*** Begin section ***

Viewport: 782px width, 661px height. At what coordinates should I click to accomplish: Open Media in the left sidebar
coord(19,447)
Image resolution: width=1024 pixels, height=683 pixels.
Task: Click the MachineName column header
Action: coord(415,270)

*** End section ***

:: What this task involves ::
Reproduce the data above in full, with no line missing.

:: Answer section ::
Viewport: 782px width, 661px height. At what coordinates should I click to accomplish: Open Media in the left sidebar
coord(19,447)
Image resolution: width=1024 pixels, height=683 pixels.
Task: Click the MachineName column header
Action: coord(415,270)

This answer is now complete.